Marketing Attribution with Markov

How Cloudera uses Markov models to solve the multi-channel attribution problem

James Kinley

Published in

Towards Data Science

6 min readAug 3, 2020

An edited version of this article was first published on ClickZ: Marketer’s guide to data-driven marketing attribution.

Marketing attribution is a way of measuring the value of the campaigns and channels that are reaching your potential customers. The point in time when a potential customer interacts with a campaign is called a touchpoint, and a collection of touchpoints forms a buyer journey. Marketers use the results of an attribution model to understand what touchpoints have the most influence on successful buyer journeys, so that they can make more informed decisions on how to optimise investment in future marketing resources.

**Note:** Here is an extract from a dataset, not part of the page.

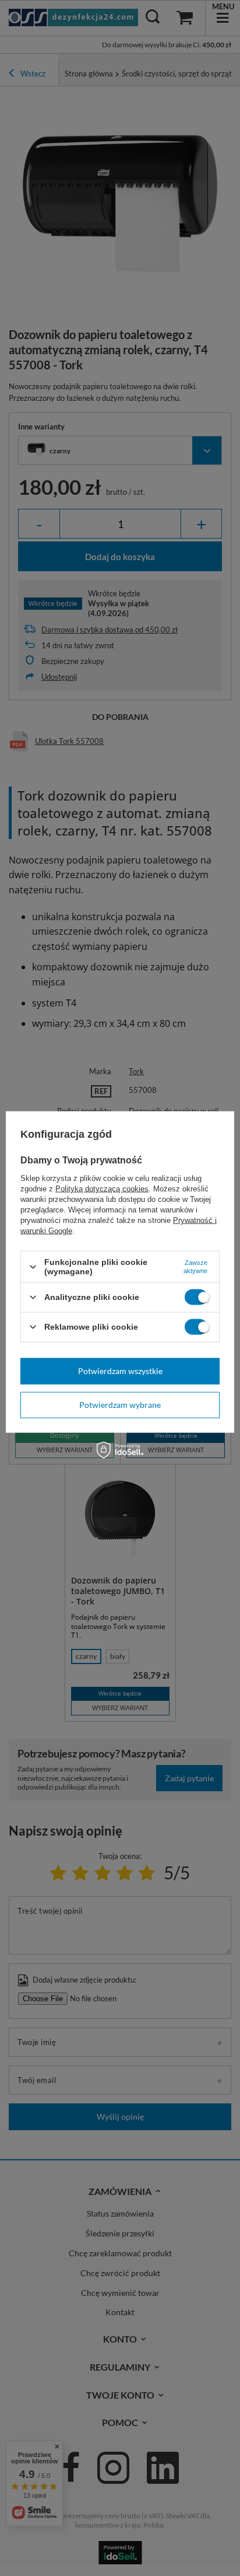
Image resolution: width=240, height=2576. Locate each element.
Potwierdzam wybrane (120, 1405)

Buyer journeys are rarely straightforward and the paths to success can be long and winding. With so many touchpoints to consider it is difficult to distinguish between the true high and low impact interactions, which can result in an inaccurate division of credit and a false representation of marketing performance. This is why choosing the best attribution model for your business is so important.

In this post, I provide some insight into how Cloudera has used Cloudera products to build a custom, data-driven attribution model to measure the performance of our global campaigns.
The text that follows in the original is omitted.